Re: [PATCH 0/1] SUNRPC: Add sysctl variables for server TCP snd/rcv buffer values

Dean Hildebrand <seattleplus@xxxxxxxxx> · Fri, 13 Jun 2008 18:07:38 -0700

Chuck Lever wrote:
On Jun 12, 2008, at 5:03 PM, Dean Hildebrand wrote:
Hi Chuck,

Chuck Lever wrote:
Howdy Dean-

On Jun 10, 2008, at 2:54 PM, Dean Hildebrand wrote:
The motivation for this patch is improved WAN write performance 
plus greater user control on the server of the TCP buffer values 
(window size). The TCP window determines the amount of outstanding 
data that a client can have on the wire and should be large enough 
that a NFS client can fill up the pipe (the bandwidth * delay 
product). Currently the TCP receive buffer size (used for client 
writes) is set very low, which prevents a client from filling up a 
network pipe with a large bandwidth * delay product.

Currently, the server TCP send window is set to accommodate the 
maximum number of outstanding NFSD read requests (# nfsds * 
maxiosize), while the server TCP receive window is set to a fixed 
value which can hold a few requests. While these values set a TCP 
window size that is fine in LAN environments with a small BDP, WAN 
environments can require a much larger TCP window size, e.g., 
10GigE transatlantic link with a rtt of 120 ms has a BDP of approx 
60MB.

Was the receive buffer size computation adjusted when support for 
large transfer sizes was recently added to the NFS server?
Yes, it is based on the transfer size. So in the current code, having 
a larger transfer size can improve efficiency PLUS help create a 
larger possible TCP window. The issue seems to be that tcp window, # 
of NFSDs, and transfer size are all independent variables that need 
to be tuned individually depending on rtt, network bandwidth, disk 
bandwidth, etc etc... We can adjust the last 2, so this patch helps 
adjust the first (tcp window).

I have a patch to net/svc/svcsock.c that allows a user to manually 
set the server TCP send and receive buffer through the sysctl 
interface. to suit the required TCP window of their network 
architecture. It adds two /proc entries, one for the receive buffer 
size and one for the send buffer size:
/proc/sys/sunrpc/tcp_sndbuf
/proc/sys/sunrpc/tcp_rcvbuf

What I'm wondering is if we can find some algorithm to set the 
buffer and window sizes *automatically*. Why can't the NFS server 
select an appropriately large socket buffer size by default?

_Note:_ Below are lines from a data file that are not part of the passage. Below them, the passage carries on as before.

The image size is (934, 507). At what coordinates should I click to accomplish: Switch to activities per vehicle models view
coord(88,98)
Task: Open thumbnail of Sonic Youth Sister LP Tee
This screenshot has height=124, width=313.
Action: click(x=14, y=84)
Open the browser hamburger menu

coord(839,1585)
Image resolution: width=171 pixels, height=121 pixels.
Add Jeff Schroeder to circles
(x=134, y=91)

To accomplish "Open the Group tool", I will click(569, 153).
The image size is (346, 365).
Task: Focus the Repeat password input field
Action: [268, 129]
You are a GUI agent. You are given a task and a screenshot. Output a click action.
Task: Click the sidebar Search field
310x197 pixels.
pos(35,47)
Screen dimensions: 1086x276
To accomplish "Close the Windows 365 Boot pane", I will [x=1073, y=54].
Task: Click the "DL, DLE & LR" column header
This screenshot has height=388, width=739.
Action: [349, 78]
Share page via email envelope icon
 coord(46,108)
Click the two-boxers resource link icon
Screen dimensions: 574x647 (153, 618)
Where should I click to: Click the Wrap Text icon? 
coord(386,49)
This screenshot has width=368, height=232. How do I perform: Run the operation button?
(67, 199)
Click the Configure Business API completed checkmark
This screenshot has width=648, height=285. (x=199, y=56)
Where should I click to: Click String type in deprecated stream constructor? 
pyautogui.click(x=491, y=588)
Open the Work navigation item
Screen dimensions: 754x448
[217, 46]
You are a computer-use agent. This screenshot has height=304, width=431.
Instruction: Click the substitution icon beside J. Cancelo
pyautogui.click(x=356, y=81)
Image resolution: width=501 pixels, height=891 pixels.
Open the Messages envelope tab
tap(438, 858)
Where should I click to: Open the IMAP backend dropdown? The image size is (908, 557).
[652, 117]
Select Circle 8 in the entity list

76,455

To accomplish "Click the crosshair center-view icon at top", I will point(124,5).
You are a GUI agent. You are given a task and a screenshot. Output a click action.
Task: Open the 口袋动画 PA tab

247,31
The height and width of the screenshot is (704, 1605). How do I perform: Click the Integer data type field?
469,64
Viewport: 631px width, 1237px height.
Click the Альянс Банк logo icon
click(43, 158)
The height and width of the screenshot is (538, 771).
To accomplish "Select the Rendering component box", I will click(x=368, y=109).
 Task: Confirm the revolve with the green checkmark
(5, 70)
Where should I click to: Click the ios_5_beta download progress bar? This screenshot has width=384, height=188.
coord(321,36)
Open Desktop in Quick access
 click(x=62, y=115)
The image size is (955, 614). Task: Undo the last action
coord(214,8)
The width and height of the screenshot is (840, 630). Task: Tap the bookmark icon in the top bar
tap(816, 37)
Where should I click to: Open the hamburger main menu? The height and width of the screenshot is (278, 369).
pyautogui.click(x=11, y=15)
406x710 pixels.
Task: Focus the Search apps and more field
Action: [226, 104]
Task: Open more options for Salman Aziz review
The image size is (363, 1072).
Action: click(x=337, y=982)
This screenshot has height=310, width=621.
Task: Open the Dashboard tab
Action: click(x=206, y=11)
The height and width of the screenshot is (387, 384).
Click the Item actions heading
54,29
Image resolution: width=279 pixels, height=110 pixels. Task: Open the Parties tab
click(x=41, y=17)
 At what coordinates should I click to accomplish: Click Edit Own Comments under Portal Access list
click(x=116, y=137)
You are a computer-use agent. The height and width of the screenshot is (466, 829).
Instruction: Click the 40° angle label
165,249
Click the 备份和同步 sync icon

Since the socket buffer size is just a limit (no memory is 
allocated) why, for example, shouldn't the buffer size be large for 
all environments that have sufficient physical memory?
I think the problem there is that the only way to set the buffer size 
automatically would be to know the rtt and bandwidth of the network 
connection. Excessive numbers of packets can get dropped if the TCP 
buffer is set too large for a specific network connection.

In this case, the window opens too wide and lets too many packets out 
into the system, somewhere along the path buffers start overflowing 
and packets are lost, TCP congestion avoidance kicks in and cuts the 
window size dramatically and performance along with it. This type of 
behaviour creates a sawtooth pattern for the TCP window, which is 
less favourable than a more steady state pattern that is created if 
the TCP buffer size is set appropriately.

Agreed it is a performance problem, but I thought some of the newer 
TCP congestion algorithms were specifically designed to address this 
by not closing the window as aggressively.
Yes, every tcp algorithm seems to have its own niche. Personally, I have 
found bic the best in the WAN as it is pretty aggressive at returning to 
the original window size. Since cubic is now the Linux default, and 
changing the tcp cong control algorithm is done for an entire system 
(meaning local clients could be adversely affected by choosing one 
designed for specialized networks), I think we should try to optimize cubic.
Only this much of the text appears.